Fordham: aim is to be constructive and practical

The Bingham Centre for the Rule of Law has launched its own review of how to improve the conduct of judicial review cases in light of the government’s own proposals.

The centre – which forms part of the British Institute of International and Comparative Law – is looking at how procedures in the Administrative Court, including judicial review, can be adjusted to better save and protect public funds in a manner consistent with the rule of law.

The review aims to issue an interim report by the end of this year and a final report in early 2014.

It is being chaired by leading public law specialist Michael Fordham QC of Blackstone Chambers – a Fellow of the Bingham Centre – and he will be working with Martin Chamberlain QC and Zahra Al-Rikabi of Brick Court Chambers, and Iain Steele, also of Blackstone.
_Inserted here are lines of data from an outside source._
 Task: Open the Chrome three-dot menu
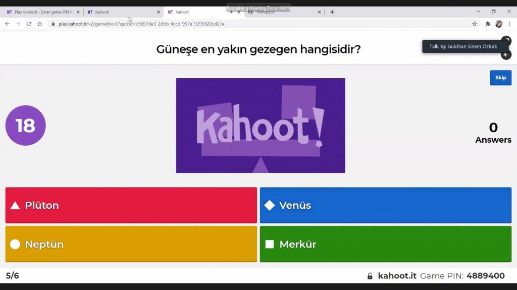(x=509, y=24)
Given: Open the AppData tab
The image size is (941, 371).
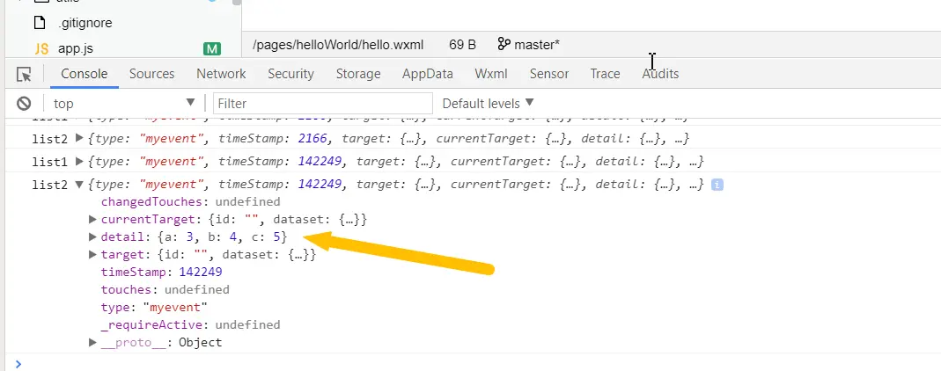Looking at the screenshot, I should click(427, 74).
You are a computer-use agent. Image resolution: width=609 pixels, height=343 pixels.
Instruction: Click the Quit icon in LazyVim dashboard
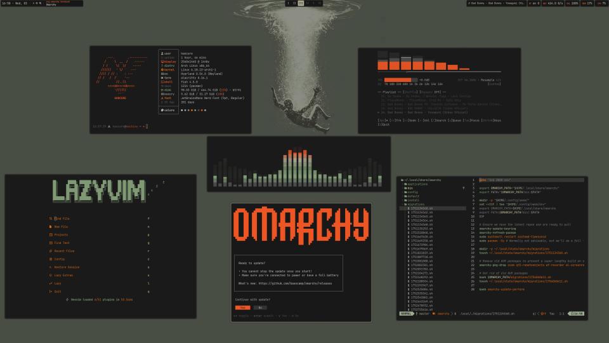pyautogui.click(x=50, y=292)
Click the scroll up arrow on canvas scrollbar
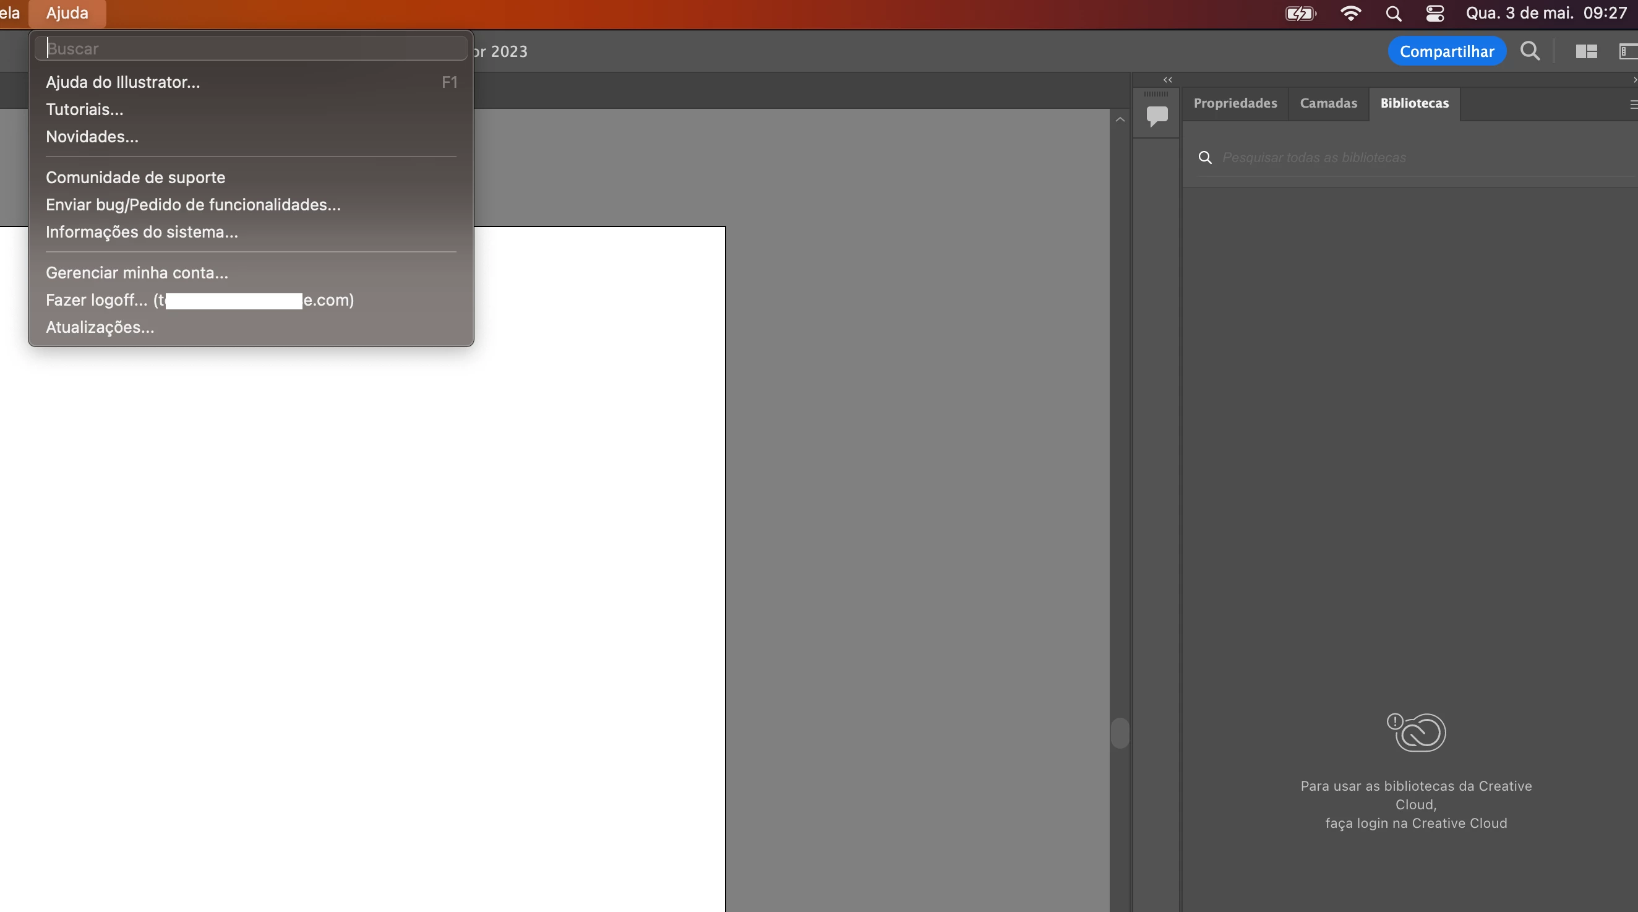 [x=1120, y=120]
Mr Fordham said the review aims to be “constructive and practical” while ensuring that rule of law standards and access to justice are safeguarded.

The review is distinct from centre’s responses to the government’s plans for reforming judicial review.

In its response to the government’s legal aid consultation earlier this year – which included proposals to reduce the availability of legal aid for judicial review, the centre questioned the underlying evidence, saying: “There is nothing to suggest legally aided judicial review claims are pursued in a reckless way that results in a relatively high number of ‘weak’ cases.

“On the contrary, there is everything to suggest that legally aided cases appear to be handled far more cautiously than those which are unfunded, and lawyers in legally-aided applications are far more likely only to pursue cases with merit.

“By reducing the viability of acting in judicial review matters, the reforms are likely to result in systemic damage… The consultation paper fails to acknowledge the highly precarious financial position of many solicitors who undertake legally aided public law work – yet the existence of lawyers willing and able to take on such work is a prerequisite of an effectively functioning system of judicial review.”